Willpower Instincts: Moral Licensing

For the past month, I have been focused on reading “The Willpower Instinct, How Self-Control Works, Why It Matters, and What You Can Do to Get More of ItKelly McGonigal” . I have enjoyed the first 70 pages of this book so far; hoping that I can take away some action items for personal development.

 

This book is about how human brain/mind deals with decision-making. It explains concepts such as willpower and self-control, and provides recommendations on how to improve this power.

 

The chapter I was reading today is about moral licensing. This chapter basically elaborates on why very good people sometimes fail in their morals and deal with great public dramas. The book claims that there is no exact logical definition of good and bad in human’s mind. Instead, we have a feeling that we have been good. Our right or wrong judgments are based on a gut feeling, and we only look into logics behind it when we are forced to explain our feelings.

 

Moral licensing tricks us to self-sabotaging behaviors. Basically, we give ourselves permission to follow our impulses and justify giving in to immediate rewards, because we feel good about our past good behaviors. We believe we deserve a treat, such as an extra piece of cake, because we have been good, by working out for an extra half an hour today

 

When we define our willpower challenge as something that is right to do, or something that we should do to be good, we are less likely to stick to it and we start to come up with arguments on why we shouldn’t have to. Here is where defining precise and measurable goals plays an important role.

 

Engineering Ring a.k.a Iron Ring: why I care about it?
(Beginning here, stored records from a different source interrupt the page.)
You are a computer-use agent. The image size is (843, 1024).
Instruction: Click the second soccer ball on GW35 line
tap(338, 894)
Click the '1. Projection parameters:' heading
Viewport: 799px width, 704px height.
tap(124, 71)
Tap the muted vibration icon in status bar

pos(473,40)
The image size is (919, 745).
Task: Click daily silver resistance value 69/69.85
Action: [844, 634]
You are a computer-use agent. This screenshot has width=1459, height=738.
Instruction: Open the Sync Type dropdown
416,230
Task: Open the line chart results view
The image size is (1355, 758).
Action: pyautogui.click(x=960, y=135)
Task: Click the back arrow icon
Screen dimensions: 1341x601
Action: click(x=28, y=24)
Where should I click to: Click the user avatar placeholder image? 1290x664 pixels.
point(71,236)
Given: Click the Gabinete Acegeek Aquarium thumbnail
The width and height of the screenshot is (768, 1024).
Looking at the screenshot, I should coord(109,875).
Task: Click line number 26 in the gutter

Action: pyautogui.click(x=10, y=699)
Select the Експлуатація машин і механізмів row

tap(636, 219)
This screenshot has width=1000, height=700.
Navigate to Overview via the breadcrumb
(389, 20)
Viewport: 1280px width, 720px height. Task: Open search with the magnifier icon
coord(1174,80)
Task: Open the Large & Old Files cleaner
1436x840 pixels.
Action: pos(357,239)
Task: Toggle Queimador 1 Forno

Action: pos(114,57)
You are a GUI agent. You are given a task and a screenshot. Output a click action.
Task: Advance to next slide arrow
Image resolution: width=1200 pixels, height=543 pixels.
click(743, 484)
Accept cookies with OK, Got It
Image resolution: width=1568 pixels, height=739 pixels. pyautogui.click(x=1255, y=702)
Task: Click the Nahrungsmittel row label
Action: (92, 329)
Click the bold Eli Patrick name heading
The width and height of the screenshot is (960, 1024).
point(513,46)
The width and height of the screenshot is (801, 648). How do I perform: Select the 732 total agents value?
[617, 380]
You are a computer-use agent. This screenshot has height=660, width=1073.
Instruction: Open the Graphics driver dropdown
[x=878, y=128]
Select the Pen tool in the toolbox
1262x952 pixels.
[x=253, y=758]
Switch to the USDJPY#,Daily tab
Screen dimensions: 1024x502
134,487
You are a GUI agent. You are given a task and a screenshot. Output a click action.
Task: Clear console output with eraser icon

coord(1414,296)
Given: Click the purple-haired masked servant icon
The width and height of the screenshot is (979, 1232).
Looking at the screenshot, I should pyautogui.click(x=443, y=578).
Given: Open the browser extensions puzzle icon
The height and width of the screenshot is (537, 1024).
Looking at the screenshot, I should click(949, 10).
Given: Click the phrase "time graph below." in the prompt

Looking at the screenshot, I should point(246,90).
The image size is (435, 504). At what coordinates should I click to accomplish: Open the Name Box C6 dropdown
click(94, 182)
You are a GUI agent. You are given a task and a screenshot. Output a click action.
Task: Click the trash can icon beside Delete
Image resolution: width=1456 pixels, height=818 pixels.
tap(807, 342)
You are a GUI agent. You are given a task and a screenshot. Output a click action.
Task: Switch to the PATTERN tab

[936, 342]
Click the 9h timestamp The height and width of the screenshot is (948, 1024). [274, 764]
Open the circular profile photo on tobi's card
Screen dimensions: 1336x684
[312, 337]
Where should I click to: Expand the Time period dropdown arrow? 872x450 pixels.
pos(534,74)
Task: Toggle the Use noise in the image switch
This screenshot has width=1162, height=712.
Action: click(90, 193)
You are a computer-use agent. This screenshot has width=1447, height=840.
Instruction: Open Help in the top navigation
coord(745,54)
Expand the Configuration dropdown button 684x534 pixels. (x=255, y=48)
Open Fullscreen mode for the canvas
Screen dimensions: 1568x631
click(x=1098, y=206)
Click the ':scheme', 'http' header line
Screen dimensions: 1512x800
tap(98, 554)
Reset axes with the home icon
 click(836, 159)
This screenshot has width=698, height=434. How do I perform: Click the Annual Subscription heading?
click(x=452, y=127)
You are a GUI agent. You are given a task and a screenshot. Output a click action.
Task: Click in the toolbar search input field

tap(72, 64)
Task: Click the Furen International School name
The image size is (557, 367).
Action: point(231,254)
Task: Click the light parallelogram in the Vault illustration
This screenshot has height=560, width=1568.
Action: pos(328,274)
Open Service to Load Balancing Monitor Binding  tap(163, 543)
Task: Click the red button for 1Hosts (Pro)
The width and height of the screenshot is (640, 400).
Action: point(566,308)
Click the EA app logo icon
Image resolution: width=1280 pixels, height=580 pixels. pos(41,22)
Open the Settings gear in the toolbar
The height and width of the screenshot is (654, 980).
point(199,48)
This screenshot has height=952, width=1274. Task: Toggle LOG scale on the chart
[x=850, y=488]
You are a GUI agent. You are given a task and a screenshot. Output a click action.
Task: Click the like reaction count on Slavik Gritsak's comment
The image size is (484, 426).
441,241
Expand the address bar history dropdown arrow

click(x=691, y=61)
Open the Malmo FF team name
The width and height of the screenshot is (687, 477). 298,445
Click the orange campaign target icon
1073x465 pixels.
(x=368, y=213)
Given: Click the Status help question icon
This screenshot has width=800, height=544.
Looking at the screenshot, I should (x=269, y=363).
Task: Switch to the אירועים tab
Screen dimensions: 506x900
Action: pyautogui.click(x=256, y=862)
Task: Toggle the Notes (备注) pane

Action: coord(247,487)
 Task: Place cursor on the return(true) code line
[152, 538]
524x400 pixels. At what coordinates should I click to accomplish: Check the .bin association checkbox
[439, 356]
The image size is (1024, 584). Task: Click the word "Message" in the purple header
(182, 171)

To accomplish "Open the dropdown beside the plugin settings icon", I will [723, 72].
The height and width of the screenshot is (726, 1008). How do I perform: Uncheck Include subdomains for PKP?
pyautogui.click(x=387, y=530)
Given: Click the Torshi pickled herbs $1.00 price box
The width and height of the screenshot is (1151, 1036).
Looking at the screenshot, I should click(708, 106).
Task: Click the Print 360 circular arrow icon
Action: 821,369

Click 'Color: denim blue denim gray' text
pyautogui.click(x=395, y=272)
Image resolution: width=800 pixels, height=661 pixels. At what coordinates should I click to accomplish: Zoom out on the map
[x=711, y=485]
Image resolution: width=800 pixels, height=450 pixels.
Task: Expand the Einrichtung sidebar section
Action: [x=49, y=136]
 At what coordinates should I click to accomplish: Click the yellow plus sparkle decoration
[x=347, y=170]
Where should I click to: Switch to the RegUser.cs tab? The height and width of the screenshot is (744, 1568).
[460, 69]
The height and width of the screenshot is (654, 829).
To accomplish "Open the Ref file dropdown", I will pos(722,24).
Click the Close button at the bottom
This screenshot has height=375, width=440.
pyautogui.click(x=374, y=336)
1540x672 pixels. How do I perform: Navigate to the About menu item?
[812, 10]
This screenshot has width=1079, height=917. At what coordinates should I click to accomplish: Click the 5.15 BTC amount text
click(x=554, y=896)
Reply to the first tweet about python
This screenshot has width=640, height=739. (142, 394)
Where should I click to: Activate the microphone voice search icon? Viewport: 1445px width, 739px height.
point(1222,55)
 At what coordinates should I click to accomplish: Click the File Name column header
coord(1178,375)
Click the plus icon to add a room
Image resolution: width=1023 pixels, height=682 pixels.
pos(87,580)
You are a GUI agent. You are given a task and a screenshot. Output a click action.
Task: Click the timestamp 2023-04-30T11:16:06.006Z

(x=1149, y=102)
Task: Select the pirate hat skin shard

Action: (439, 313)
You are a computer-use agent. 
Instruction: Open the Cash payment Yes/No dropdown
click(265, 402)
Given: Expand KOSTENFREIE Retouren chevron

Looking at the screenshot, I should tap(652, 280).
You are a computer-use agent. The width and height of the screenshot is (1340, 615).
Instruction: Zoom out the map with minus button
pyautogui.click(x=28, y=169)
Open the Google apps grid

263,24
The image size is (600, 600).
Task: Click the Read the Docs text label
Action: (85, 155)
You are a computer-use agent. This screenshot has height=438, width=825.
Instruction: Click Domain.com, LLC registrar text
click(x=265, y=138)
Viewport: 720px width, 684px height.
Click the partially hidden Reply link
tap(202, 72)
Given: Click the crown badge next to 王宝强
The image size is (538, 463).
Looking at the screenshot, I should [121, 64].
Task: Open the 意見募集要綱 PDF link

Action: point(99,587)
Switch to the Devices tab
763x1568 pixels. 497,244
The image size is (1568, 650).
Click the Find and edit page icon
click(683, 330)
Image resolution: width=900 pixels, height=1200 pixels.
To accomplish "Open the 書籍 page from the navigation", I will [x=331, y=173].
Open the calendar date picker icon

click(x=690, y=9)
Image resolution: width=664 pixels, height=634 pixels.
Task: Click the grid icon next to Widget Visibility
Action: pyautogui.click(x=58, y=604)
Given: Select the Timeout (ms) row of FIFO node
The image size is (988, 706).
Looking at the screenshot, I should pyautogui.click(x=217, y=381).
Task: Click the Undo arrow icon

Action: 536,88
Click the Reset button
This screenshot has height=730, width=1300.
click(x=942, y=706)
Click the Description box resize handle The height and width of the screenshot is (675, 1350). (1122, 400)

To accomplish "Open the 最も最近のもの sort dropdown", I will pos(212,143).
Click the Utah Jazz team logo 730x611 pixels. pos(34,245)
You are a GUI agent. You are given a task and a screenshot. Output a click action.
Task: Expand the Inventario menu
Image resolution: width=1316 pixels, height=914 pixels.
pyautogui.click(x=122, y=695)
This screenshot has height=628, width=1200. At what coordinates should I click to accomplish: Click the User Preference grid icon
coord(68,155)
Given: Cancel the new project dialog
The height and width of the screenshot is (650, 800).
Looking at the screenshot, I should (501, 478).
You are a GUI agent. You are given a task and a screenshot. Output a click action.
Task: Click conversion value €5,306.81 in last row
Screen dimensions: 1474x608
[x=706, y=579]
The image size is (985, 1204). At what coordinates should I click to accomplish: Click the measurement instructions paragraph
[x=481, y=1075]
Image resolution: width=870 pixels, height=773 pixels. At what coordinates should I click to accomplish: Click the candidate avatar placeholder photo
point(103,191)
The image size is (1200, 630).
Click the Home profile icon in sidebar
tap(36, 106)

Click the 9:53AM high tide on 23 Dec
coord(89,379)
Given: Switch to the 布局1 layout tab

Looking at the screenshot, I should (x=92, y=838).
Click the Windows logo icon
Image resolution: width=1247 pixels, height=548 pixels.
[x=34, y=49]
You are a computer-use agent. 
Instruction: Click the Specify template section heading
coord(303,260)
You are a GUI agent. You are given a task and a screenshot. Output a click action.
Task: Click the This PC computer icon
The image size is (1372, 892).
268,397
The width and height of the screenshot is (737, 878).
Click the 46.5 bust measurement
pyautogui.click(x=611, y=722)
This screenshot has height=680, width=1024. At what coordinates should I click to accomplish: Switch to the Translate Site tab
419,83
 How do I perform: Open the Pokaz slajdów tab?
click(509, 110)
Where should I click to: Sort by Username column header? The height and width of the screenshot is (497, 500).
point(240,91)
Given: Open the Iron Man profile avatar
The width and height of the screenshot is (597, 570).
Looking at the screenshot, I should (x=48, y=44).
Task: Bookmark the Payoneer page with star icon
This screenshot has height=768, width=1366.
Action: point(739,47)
I have managed losing my engineering ring more than 3 times since the day that I attended the ceremony. The first time I lost it, I was washing my hands when it slipped out of my finger and went right down the drain. Second time, I was dancing in an outdoor country music festival, and the ring slid out of my finger and fell on the ground. I could not manage finding the ring in the grass. Today marks the third time that I lost my iron ring.

I have no idea what happened this time. This morning when I came to my office and started working, I suddenly noticed that I’m not wearing my ring anymore. For the past months I had felt that the ring has become loose; some people claim that their hands shrink in winter. I can see why they may claim that! Anyway, I have to re-order my ring. It’s a painful process for me as I live in a remote area. But this engineering ring means a lot to me. Why?! It is not because it makes me feel important or because I like to show-off and make sure everybody knows I am an engineer. I love having my engineering ring on, mainly because whenever I see it, I remember my values and oaths. It also helps me focus on my personal development goals.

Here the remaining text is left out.